PAGE TEXT section start
Scientific classification
- Kingdom: Animalia
- Phylum: Chordata
- Class: Amphibia
- Order: Anura
- Family: Eleutherodactylidae
- Genus: Eleutherodactylus
- Subgenus: Eleutherodactylus
- Species: E. juanariveroi
- Binomial name: Eleutherodactylus juanariveroi Ríos-López and Thomas, 2007

= Puerto Rican wetland frog =

- Authority: Ríos-López and Thomas, 2007
- Conservation status: CR

Species of amphibian

Eleutherodactylus juanariveroi, the Plains coquí or Puerto Rican wetland frog (coquí llanero), is an endangered species of coquí, a frog species, endemic to Puerto Rico. It was discovered in 2005 by Neftalí Ríos-López, and was named after Puerto Rican herpetologist Juan A. Rivero, in honor of his contributions to Puerto Rican herpetology.

==Distribution and habitat==
It is only found in the old Naval Base of Sábana Seca in Toa Baja, Puerto Rico.

It inhabits palustrine wetland that is seasonally flooded with fresh water. Males perch on ferns to call for mates, and the species exclusively uses Sagittaria lancifolia, the bulltongue arrowhead, to lay egg clutches. This reliance on one plant make the coquí llanero very specialized in its habitat requirements.
PAGE TEXT section end
**ACTIONS TO TAKE:**
A. From the text on the Puerto Rican wetland frog, list every taxonomic rank in its scientific classification with the name given at that rank.
B. Write the next part of the text on the Puerto Rican wetland frog, starting after its final sentence.
DATA UNDER STUDY section start
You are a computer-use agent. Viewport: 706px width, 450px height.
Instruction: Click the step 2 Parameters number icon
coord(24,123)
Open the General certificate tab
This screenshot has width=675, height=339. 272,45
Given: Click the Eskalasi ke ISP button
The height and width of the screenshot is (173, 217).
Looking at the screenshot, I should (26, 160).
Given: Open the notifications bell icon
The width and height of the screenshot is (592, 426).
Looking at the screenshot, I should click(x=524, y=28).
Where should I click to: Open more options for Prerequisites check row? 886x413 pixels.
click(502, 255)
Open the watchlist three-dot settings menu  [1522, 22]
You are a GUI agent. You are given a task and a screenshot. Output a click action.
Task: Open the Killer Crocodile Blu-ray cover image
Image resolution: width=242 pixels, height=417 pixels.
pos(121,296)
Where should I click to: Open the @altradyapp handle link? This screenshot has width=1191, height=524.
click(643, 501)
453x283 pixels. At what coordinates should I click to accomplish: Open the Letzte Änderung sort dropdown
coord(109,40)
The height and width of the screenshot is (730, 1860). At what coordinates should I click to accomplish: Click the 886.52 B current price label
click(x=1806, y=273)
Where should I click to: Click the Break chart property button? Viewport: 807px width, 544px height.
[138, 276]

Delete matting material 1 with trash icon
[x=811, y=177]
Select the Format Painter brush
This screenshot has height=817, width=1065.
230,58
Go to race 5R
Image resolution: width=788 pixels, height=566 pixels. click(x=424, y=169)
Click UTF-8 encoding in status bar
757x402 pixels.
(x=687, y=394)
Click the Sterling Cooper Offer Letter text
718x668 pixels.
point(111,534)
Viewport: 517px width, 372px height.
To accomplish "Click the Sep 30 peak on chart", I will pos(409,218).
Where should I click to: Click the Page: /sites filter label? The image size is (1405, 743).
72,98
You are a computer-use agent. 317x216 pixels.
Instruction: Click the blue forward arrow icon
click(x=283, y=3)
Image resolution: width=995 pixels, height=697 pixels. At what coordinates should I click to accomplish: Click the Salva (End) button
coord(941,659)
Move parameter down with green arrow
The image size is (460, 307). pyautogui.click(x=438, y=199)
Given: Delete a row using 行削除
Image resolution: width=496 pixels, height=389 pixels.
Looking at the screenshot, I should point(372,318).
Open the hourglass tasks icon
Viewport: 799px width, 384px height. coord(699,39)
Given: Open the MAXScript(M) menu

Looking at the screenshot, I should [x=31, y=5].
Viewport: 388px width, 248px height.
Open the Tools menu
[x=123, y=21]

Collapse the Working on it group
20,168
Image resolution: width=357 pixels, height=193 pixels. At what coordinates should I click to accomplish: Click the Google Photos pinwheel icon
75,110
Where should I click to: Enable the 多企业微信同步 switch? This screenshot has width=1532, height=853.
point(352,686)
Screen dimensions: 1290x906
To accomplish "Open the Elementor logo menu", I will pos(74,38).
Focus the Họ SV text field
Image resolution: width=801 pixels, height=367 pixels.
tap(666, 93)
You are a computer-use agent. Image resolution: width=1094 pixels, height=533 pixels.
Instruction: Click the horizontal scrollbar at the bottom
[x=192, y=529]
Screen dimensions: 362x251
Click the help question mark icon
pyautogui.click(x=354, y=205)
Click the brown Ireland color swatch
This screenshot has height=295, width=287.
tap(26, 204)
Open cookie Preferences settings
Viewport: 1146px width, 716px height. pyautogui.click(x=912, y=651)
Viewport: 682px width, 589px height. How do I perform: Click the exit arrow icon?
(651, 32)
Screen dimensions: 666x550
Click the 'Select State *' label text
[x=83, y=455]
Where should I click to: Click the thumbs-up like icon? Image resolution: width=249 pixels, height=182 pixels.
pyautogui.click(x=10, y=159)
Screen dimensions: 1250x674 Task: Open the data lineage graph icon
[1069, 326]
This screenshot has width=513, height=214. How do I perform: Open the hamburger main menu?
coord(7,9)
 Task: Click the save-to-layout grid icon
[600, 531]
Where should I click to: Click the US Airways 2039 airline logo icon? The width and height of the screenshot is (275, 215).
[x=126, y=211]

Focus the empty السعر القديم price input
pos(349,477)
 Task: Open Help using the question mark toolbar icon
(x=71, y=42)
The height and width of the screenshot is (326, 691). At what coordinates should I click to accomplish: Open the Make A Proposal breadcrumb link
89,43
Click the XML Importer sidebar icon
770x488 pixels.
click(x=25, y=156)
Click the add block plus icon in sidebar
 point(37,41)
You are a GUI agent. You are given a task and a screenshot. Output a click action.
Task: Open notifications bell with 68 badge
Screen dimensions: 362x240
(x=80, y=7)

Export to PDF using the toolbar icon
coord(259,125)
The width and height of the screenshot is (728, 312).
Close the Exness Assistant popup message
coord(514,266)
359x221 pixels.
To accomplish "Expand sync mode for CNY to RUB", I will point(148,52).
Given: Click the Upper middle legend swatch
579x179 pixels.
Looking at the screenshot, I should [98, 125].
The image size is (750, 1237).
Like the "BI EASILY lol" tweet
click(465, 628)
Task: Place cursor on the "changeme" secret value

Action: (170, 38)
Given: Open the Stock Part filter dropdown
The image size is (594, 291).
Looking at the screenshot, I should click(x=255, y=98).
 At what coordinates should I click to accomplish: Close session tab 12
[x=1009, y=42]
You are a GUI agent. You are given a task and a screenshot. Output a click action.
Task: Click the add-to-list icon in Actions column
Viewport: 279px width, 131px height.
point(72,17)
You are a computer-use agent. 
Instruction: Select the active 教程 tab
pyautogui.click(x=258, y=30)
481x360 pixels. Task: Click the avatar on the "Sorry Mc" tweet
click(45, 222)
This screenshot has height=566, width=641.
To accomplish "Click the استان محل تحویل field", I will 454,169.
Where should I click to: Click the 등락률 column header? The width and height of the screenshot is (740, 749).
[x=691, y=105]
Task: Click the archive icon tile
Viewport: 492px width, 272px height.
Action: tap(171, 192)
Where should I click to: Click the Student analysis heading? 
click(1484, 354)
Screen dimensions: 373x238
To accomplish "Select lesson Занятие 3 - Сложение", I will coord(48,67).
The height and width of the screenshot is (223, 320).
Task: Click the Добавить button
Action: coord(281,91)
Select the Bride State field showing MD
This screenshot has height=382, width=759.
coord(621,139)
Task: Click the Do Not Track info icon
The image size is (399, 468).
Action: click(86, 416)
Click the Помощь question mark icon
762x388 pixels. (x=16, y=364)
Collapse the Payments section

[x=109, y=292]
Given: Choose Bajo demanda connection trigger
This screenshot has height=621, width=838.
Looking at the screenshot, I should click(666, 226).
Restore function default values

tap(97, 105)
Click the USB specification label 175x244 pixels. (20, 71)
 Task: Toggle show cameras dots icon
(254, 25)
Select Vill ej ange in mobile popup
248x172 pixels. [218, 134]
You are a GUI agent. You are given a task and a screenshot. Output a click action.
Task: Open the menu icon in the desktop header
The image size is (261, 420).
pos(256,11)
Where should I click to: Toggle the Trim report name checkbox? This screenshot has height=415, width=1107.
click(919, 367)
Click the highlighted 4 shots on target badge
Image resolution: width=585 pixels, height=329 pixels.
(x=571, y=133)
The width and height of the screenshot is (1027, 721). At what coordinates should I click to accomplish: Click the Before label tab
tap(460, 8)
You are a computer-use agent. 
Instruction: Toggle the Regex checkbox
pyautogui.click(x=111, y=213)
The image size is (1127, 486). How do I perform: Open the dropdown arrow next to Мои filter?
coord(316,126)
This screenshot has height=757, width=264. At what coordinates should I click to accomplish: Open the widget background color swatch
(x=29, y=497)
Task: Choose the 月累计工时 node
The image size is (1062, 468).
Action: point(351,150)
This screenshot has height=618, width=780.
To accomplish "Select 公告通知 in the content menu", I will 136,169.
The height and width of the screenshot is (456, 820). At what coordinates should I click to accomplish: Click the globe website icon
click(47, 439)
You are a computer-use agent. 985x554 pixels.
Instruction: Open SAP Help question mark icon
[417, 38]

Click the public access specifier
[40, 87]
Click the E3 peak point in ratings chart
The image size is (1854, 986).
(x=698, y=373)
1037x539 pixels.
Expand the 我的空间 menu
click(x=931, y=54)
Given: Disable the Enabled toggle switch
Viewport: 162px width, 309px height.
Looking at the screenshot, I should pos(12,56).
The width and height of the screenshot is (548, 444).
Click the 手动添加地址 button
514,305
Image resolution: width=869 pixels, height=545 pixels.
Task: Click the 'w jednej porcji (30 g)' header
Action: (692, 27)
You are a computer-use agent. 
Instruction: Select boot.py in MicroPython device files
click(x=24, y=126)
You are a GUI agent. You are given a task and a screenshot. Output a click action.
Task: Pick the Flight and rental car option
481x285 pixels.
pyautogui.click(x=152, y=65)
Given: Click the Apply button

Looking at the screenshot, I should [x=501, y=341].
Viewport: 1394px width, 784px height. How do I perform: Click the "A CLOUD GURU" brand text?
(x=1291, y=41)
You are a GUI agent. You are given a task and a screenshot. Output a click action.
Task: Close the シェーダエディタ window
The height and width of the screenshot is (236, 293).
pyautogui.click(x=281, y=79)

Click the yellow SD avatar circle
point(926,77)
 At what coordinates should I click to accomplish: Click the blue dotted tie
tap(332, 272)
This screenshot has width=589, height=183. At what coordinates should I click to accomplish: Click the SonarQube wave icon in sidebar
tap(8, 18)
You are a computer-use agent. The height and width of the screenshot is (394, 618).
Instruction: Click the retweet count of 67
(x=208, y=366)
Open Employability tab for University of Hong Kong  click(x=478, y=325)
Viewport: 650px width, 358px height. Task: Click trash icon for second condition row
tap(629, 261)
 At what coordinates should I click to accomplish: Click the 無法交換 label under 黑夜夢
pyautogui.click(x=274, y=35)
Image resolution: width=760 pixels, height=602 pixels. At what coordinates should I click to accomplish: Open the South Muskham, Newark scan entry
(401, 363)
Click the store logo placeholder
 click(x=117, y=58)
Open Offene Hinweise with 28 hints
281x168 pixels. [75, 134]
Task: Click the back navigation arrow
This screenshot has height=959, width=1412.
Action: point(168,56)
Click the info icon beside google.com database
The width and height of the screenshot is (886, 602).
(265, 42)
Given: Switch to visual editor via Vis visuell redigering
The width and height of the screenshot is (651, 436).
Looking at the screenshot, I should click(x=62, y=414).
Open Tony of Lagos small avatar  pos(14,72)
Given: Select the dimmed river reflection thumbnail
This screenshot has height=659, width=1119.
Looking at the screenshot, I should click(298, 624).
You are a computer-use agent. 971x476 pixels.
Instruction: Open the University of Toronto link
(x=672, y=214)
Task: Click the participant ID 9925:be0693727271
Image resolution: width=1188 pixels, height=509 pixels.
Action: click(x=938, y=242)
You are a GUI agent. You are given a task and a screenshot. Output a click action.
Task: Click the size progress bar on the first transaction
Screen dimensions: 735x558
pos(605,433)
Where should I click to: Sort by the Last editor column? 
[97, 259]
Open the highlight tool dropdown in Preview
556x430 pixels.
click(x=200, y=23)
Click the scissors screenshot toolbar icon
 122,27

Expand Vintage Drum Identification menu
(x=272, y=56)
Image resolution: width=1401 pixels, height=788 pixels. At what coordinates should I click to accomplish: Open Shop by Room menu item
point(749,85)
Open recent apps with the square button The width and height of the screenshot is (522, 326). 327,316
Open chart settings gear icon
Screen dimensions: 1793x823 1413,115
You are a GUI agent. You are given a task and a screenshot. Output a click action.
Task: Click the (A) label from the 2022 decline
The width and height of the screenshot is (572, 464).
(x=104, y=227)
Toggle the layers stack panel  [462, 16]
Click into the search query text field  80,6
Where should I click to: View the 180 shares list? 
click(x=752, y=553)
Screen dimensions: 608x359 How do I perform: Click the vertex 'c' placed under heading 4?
DATA UNDER STUDY section end
**EXPECTED OUTPUTS:**
A.
- Kingdom: Animalia
- Phylum: Chordata
- Class: Amphibia
- Order: Anura
- Family: Eleutherodactylidae
- Genus: Eleutherodactylus
- Subgenus: Eleutherodactylus
- Species: E. juanariveroi

B.
Historically, its range may have been larger, but a large majority of coastal wetlands were drained and converted to agriculture since Spanish colonization in the 1500s, and to urban development since the early 1900s. The coquí's current habitat may have been preserved because the land was occupied by the U.S. military and access to the site was restricted.

==Description==
The frog is the smallest of its genus in Puerto Rico, with a snout-to-vent length of 14.7 mm in males and 15.8 mm in females. It has extensive dorsal skin glands. The prominent nares (nostrils) have a ridge that connects behind the snout tip, giving the nose a squared-off appearance. Its dorsal coloring is yellow to yellowish-brown, with a light, longitudinal comma mark on each side, and the ventral side is unpigmented or has light stippling.

Its call is a series of short, high-pitched notes.

The species resembles the cricket coquí, but has differences in size, coloration, call structure and frequency, and habitat.

==Ecology==
Coquí llanero have greater population densities during the rainy season from May to November, compared to drier months of February to April. The species' reproduction is uniquely correlated to rainfall: it produces egg clutches most often during periods of higher rainfall.

They lay clutches of 1-5 eggs on leaf axils of S. lancifolia, and males may produce multiple clutches with different females. The eggs have a thick jelly coat, which may serve to protect them from dehydration, predators, or microbial/fungal growth. This jelly coat as well as complete lack of parental care are unique attributes of the species compared to other Puerto Rican coquí. The eggs may be preyed upon by ants, slugs, and other invertebrates. A study observed hatchlings staying close to the eggs for 3 days to absorb the remaining yolk reserve before dispersing.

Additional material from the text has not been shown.